使用MySQL 5.7的生成列来提高查询性能

使用MySQL 5.7的生成列来提高查询性能

原文: Using MySQL 5.7 Generated Columns to Increase Query Performance

作者: Alexander Rubin

翻译: 星耀队@知数堂

在这篇博客中，我们将看看如何使用MySQL 5.7的虚拟列来提高查询性能。

In this blog post, we’ll look at ways you can use MySQL 5.7 generated columns (or virtual columns) to improve query performance.

说明

大约两年前，我发表了一个在MySQL5.7版本上关于虚拟列的文章。从那时开始，它成为MySQL5.7发行版当中，我最喜欢的一个功能点。原因很简单：在虚拟列的帮助下，我们可以创建间接索引（fine-grained indexes），可以显著提高查询性能。我要告诉你一些技巧，可以潜在地解决那些使用了GROUP BY 和 ORDER BY而慢的报表查询。

About two years ago I published a blog post about Generated (Virtual) Columns in MySQL 5.7. Since then, it’s been one of my favorite features in the MySQL 5.7 release. The reason is simple: with the help of virtual columns, we can create fine-grained indexes that can significantly increase query performance. I’m going to show you some tricks that can potentially fix slow reporting queries with GROUP BY and ORDER BY.

问题

最近我正在协助一位客户，他正挣扎于这个查询上：

Recently I was working with a customer who was struggling with this query:

SELECT 
CONCAT(verb, ' - ', replace(url,'.xml','')) AS 'API Call', 
COUNT(*) as 'No. of API Calls', 
AVG(ExecutionTime) as 'Avg. Execution Time', 
COUNT(distinct AccountId) as 'No. Of Accounts', 
COUNT(distinct ParentAccountId) as 'No. Of Parents' 
FROM ApiLog 
WHERE ts between '2017-10-01 00:00:00' and '2017-12-31 23:59:59' 
GROUP BY CONCAT(verb, ' - ', replace(url,'.xml','')) 
HAVING COUNT(*) >= 1 ;

这个查询运行了一个多小时，并且使用和撑满了整个 tmp目录（需要用到临时文件完成排序）。

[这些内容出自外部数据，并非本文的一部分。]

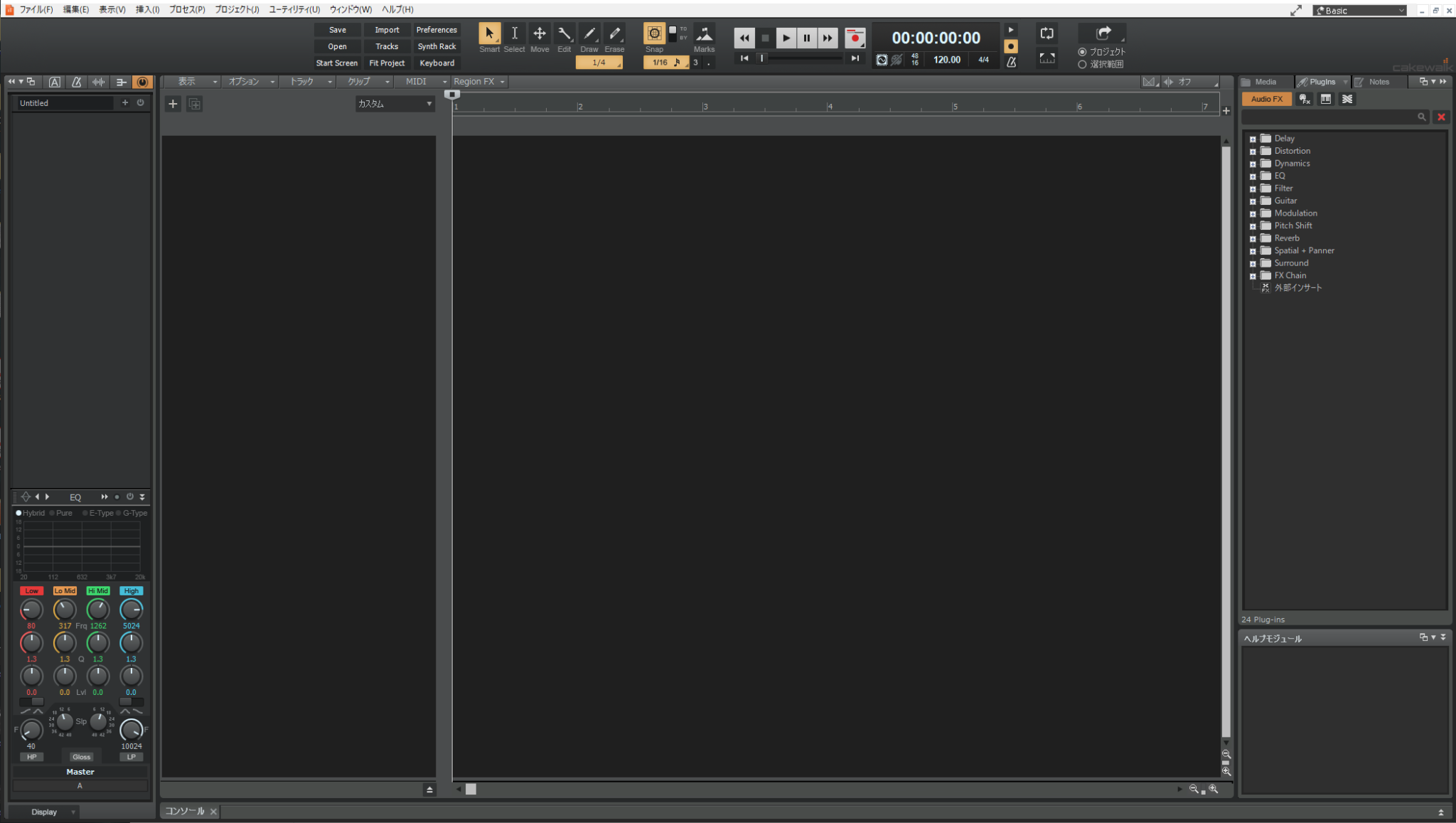Select the Pure EQ mode option
This screenshot has height=823, width=1456.
pos(53,513)
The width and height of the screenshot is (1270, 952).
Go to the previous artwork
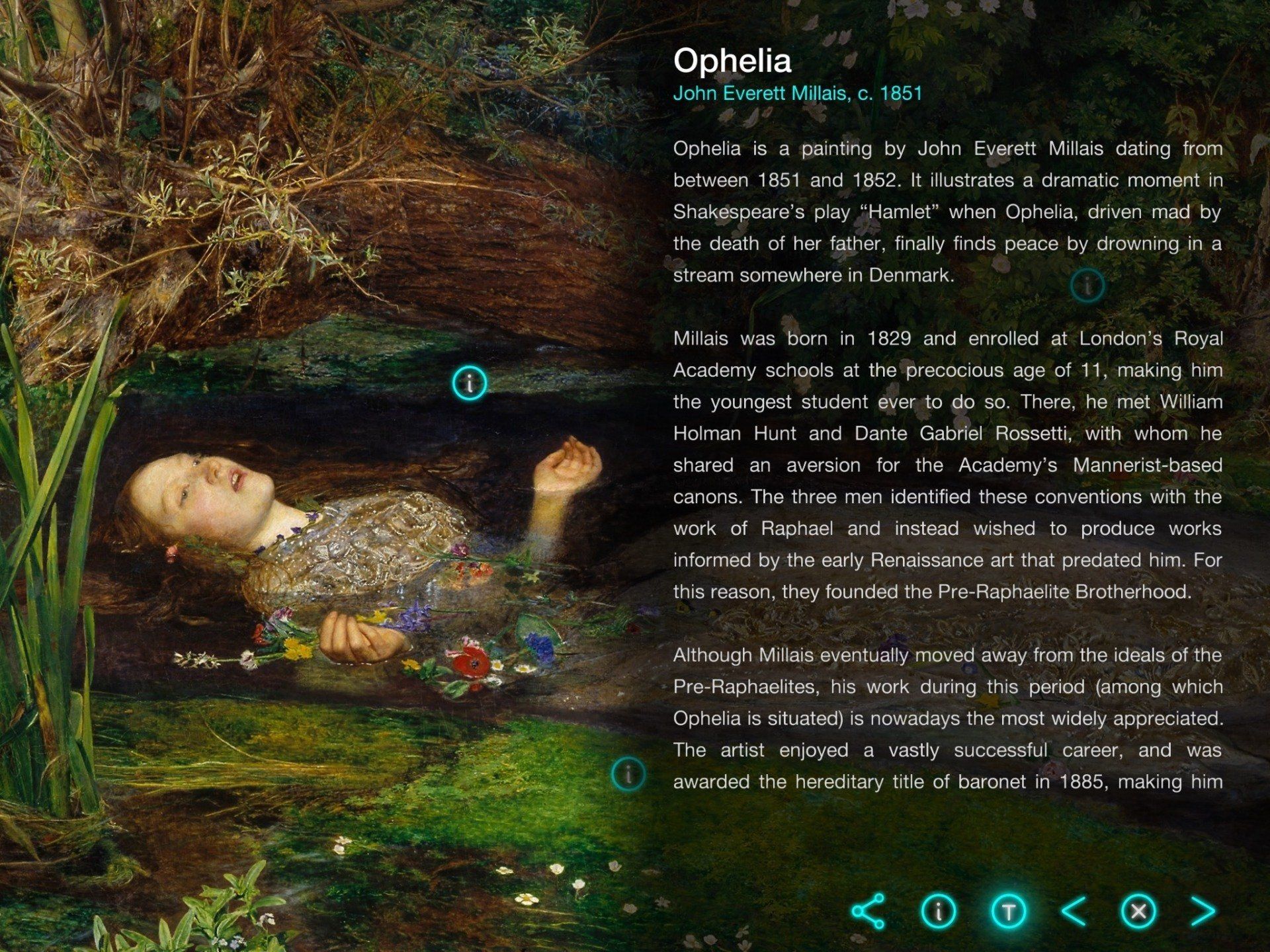pyautogui.click(x=1073, y=912)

The query was running for more than an hour and used all space in the tmp directory (with sort files).

表结构如下:

The table looked like this:

CREATE TABLE `ApiLog` (
`Id` int(11) NOT NULL AUTO_INCREMENT,
`ts` timestamp DEFAULT CURRENT_TIMESTAMP,
`ServerName` varchar(50)  NOT NULL default '',
`ServerIP` varchar(50)  NOT NULL default '',
`ClientIP` varchar(50)  NOT NULL default '',
`ExecutionTime` int(11) NOT NULL default 0,
`URL` varchar(3000)  NOT NULL COLLATE utf8mb4_unicode_ci NOT NULL,
`Verb` varchar(16)  NOT NULL,
`AccountId` int(11) NOT NULL,
`ParentAccountId` int(11) NOT NULL,
`QueryString` varchar(3000) NOT NULL,
`Request` text NOT NULL,
`RequestHeaders` varchar(2000) NOT NULL,
`Response` text NOT NULL,
`ResponseHeaders` varchar(2000) NOT NULL,
`ResponseCode` varchar(4000) NOT NULL,
... // other fields removed for simplicity
PRIMARY KEY (`Id`),
KEY `index_timestamp` (`ts`),
... // other indexes removed for simplicity
) ENGINE=InnoDB;

我们发现查询没有使用时间戳字段（“TS”）的索引:

We found out the query was not using an index on the timestamp field (“ts”):

mysql> explain SELECT CONCAT(verb, ' - ', replace(url,'.xml','')) AS 'API Call', COUNT(*)  as 'No. of API Calls',  avg(ExecutionTime) as 'Avg. Execution Time', count(distinct AccountId) as 'No. Of Accounts',  count(distinct ParentAccountId) as 'No. Of Parents'  FROM ApiLog  WHERE ts between '2017-10-01 00:00:00' and '2017-12-31 23:59:59'  GROUP BY CONCAT(verb, ' - ', replace(url,'.xml',''))  HAVING COUNT(*)  >= 1G
*************************** 1. row ***************************
           id: 1
  select_type: SIMPLE
        table: ApiLog
   partitions: NULL
         type: ALL
possible_keys: ts
          key: NULL
      key_len: NULL
          ref: NULL
         rows: 22255292
     filtered: 50.00
        Extra: Using where; Using filesort
1 row in set, 1 warning (0.00 sec)

原因很简单：符合过滤条件的行数太大了，以至于影响一次索引扫描扫描的效率（或者至少优化器是这样认为的）：

The reason for that is simple: the number of rows matching the filter condition was too large for an index scan to be efficient (or at least the optimizer thinks that):

mysql> select count(*) from ApiLog WHERE ts between '2017-10-01 00:00:00' and '2017-12-31 23:59:59' ;
+----------+
| count(*) |
+----------+
|  7948800 |
+----------+
1 row in set (2.68 sec)

总行数：21998514。查询需要扫描的总行数的36%（7948800/21998514）（按：当预估扫描行数超过20% ～ 30%时，即便有索引，优化器通常也会强制转成全表扫描）。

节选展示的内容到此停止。